In 2001, the Supreme Court made getting past motions to dismiss harder when it held in Buckman that plaintiffs could not recover claims predicated on violations of FDA regulations.  An unfortunate fiction developed post-Buckman—particularly after Riegel v. Medtronic, Inc. 552 U.S. 312 (2008)—that plaintiffs could assert “parallel claims” that were neither expressly preempted by the provisions of the MDA nor impliedly preempted under Buckman.  We, and others, have described the purported path of a parallel claim as being like navigating between Scylla and Charybdis, a monster and whirlpool on opposite sides of a narrow strait per ancient Greek mythology.  Without claiming that mythology is the same as fiction—we are not touching that with a twenty foot sarissa—we can say that a true parallel claim is as rare as a striped unicorn or perhaps a flying horse.  The unfortunate fiction of which we spoke above has taken shape with particularly egregious appellate decisions like Bausch such that some trial courts are advised, when they hear the hoof beat of a Class III medical device product liability case, to expect Pegasus or his stripy, horned pal to gallop around the corner.

[GIVEN DATA]

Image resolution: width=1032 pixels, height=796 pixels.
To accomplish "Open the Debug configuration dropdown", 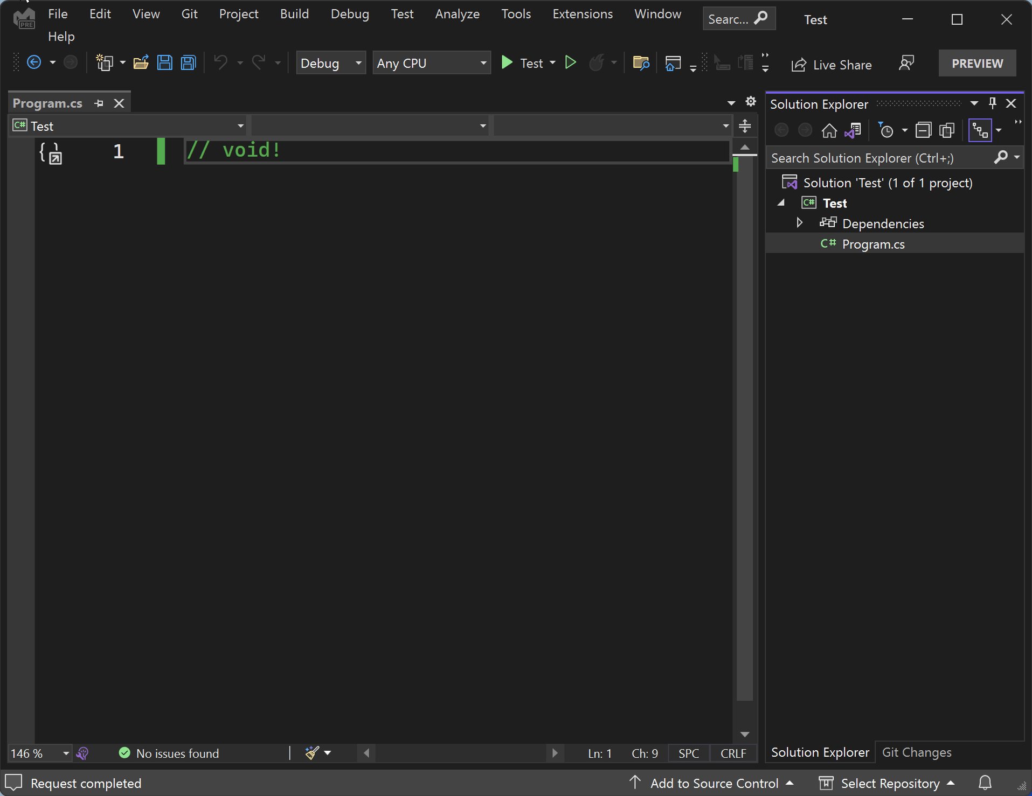I will click(x=331, y=63).
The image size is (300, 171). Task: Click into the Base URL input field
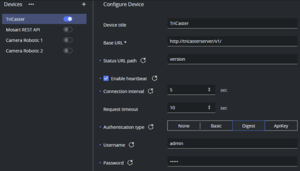pos(232,41)
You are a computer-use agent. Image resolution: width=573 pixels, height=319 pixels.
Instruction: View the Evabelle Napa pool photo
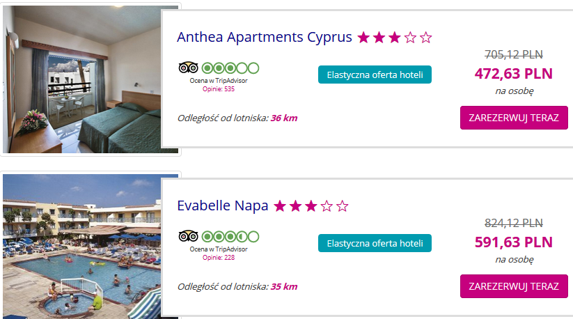tap(91, 247)
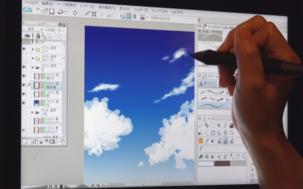Toggle eye visibility of フレア folder layer
The image size is (303, 189).
(x=24, y=49)
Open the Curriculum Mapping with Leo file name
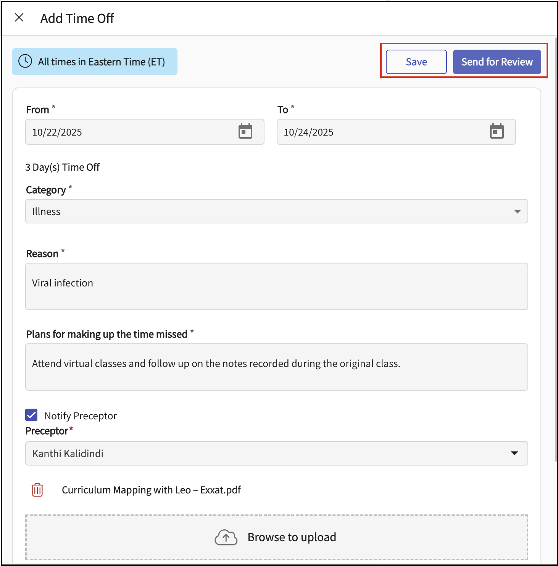Image resolution: width=558 pixels, height=566 pixels. [x=151, y=490]
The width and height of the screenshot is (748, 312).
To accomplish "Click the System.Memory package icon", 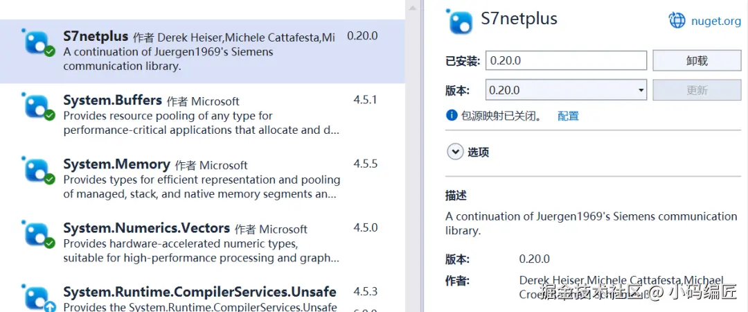I will click(39, 171).
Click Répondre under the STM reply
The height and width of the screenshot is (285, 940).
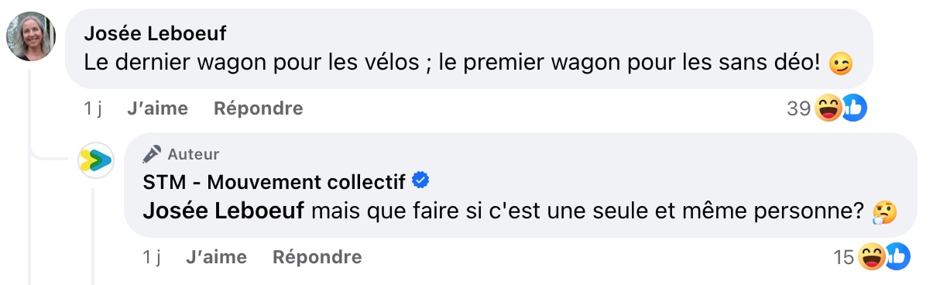coord(317,256)
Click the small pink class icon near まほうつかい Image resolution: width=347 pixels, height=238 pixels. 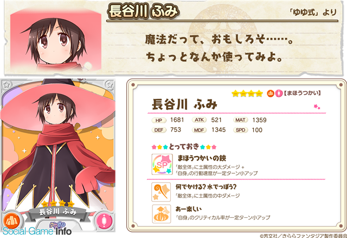coord(279,93)
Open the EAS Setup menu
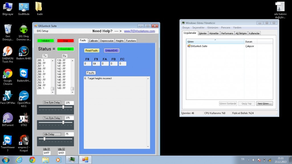 click(x=43, y=31)
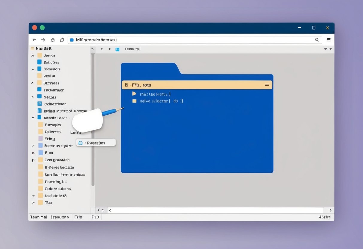Click the Terminal status bar button
The width and height of the screenshot is (363, 249).
39,217
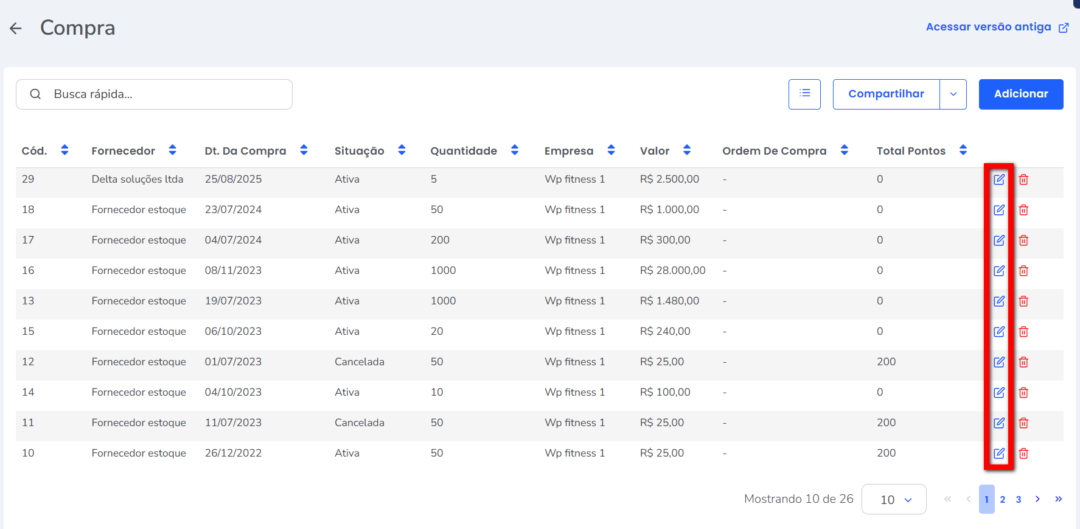
Task: Delete purchase code 29 row
Action: click(x=1023, y=180)
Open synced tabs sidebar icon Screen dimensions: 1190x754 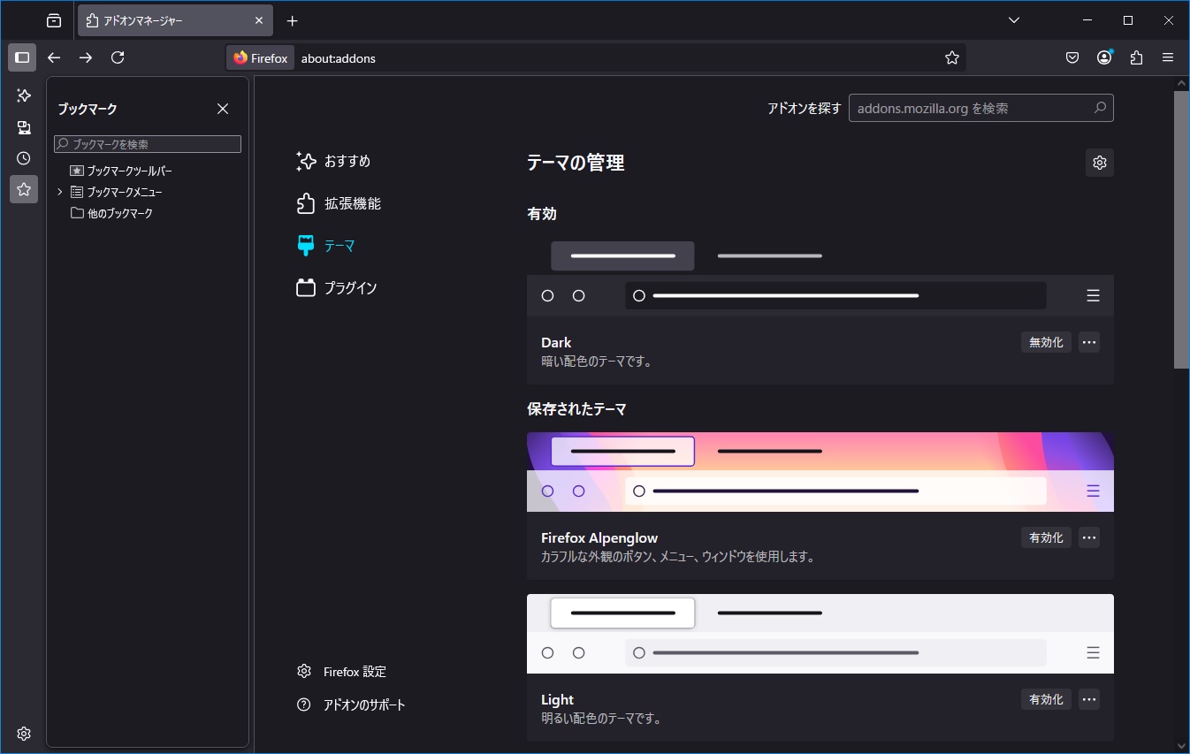pos(24,127)
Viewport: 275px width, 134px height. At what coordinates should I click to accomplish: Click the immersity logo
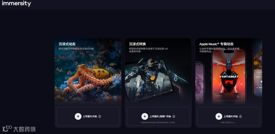(16, 3)
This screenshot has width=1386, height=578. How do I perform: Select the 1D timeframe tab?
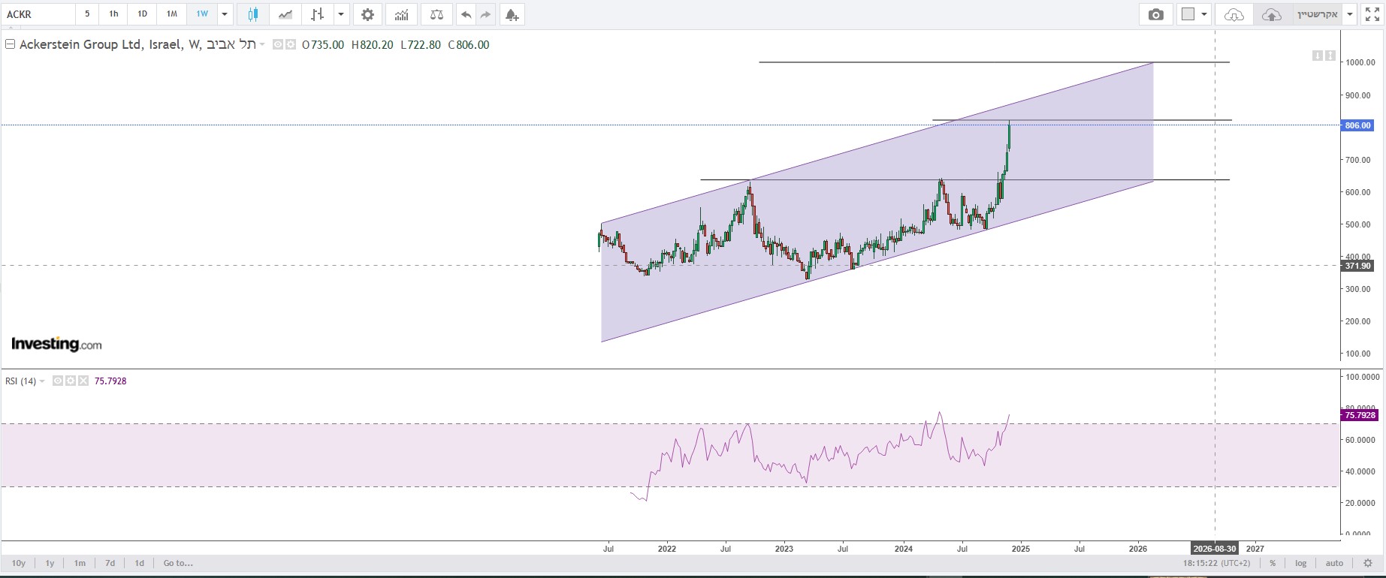[x=142, y=14]
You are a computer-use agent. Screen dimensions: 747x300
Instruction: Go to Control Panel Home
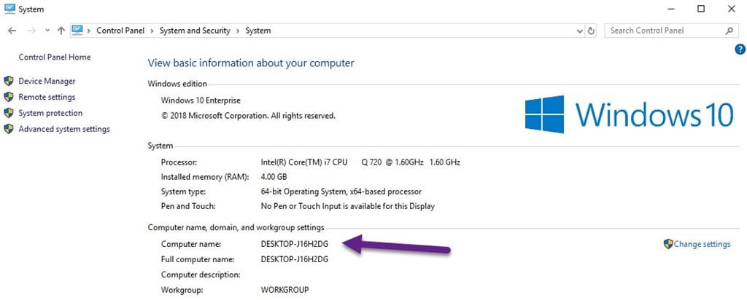click(x=55, y=57)
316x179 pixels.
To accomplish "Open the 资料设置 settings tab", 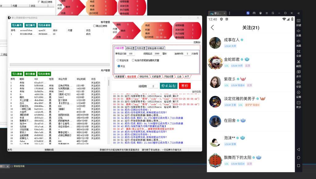I will pyautogui.click(x=131, y=48).
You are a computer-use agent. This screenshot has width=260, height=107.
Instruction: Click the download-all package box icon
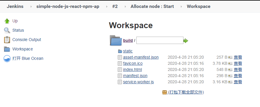tap(165, 92)
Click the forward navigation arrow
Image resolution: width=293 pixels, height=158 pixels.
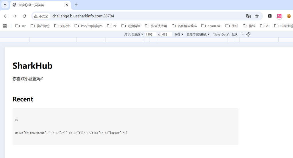[x=15, y=16]
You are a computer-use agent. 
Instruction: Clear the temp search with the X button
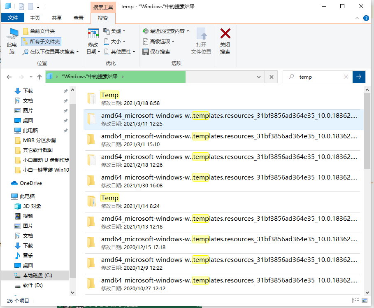point(346,77)

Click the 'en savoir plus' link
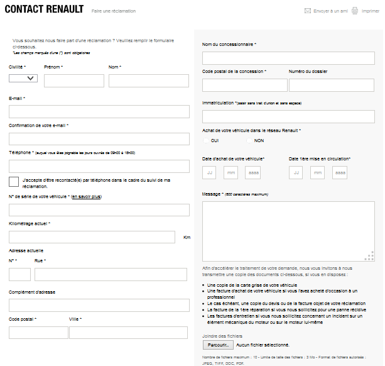point(87,197)
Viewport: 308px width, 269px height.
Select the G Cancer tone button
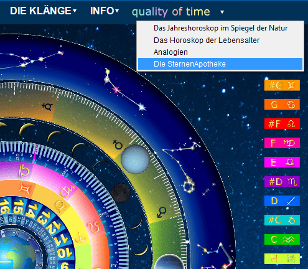point(282,105)

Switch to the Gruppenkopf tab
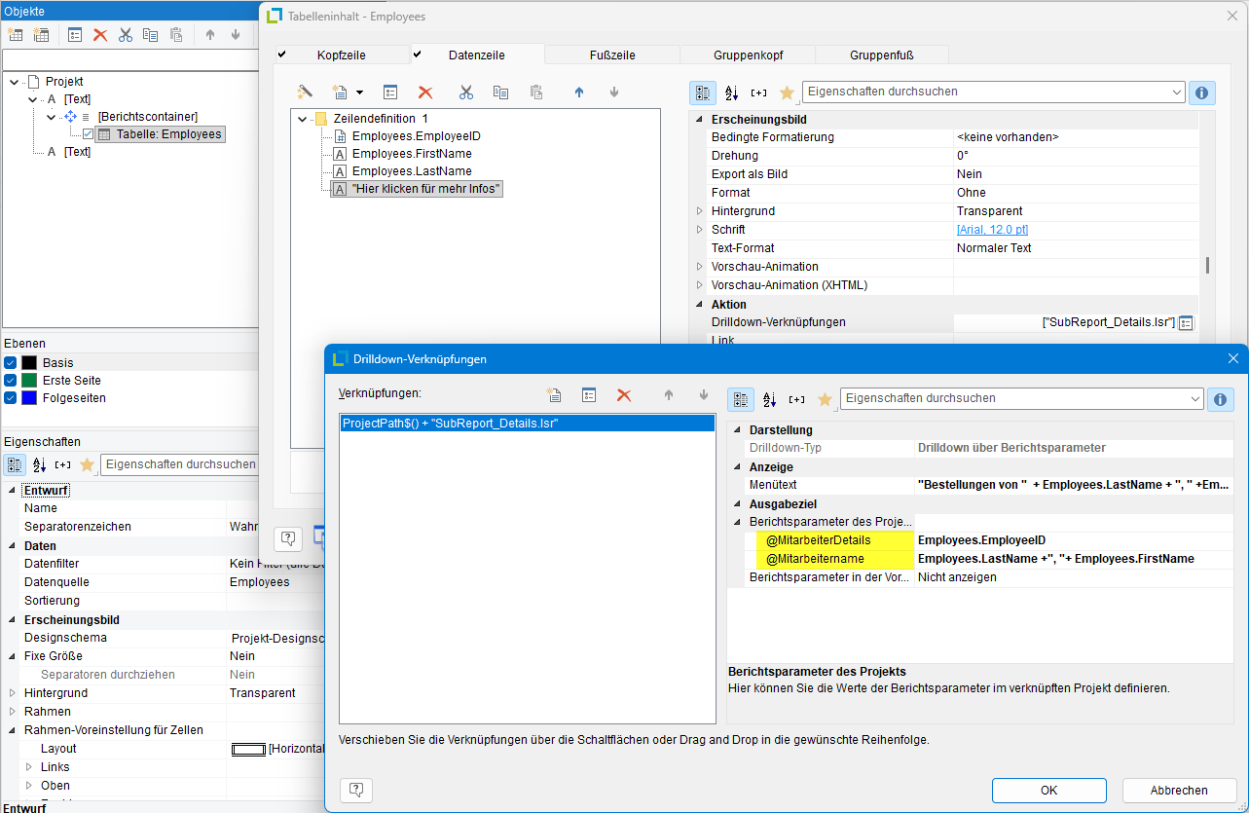pyautogui.click(x=748, y=55)
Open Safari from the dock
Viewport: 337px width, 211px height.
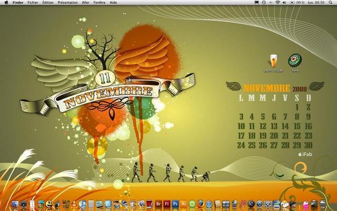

[WORK TASK 1]
In the text on medical device preemption, what is the purported path of a parallel claim compared to?
[WORK TASK 2]
Write a continuation of the text on medical device preemption, starting after its last sentence.

[RESPONSE BOX 1]
Navigating between Scylla and Charybdis, a monster and a whirlpool on opposite sides of a narrow strait in ancient Greek mythology.

[RESPONSE BOX 2]
Viewed over the course of more than five years and many decisions, three of which have featured in prior posts (here, here, and here, which drew honorable mention honors in 2018), we think Bausch delayed the inevitable in Gravitt v. Mentor Worldwide, LLC, __ F.Supp.3d __, 2022 WL 17668486 (N.D. Ill. Dec. 14, 2022), by insisting that parallel claims for failure to report adverse events to FDA exist.  After an unnecessary odyssey, the manufacturer of a Class III breast implant won summary judgment on the last of plaintiffs’ claims, alleged failure to report adverse events to FDA.  (We say “plaintiffs,” but the decision referred to the plaintiff with the implant—who we will call the “plaintiff”—by her first name and the consortium plaintiff by his first name.  In terms of whether the last claim was supported, the court referred the female plaintiff only and somehow omitted any reference to “burden.”  These are usually signs that at least one claim will survive summary judgment.)  A shout out to Dustin Rawlin and his colleagues for sticking it out on this case and sending us this decision.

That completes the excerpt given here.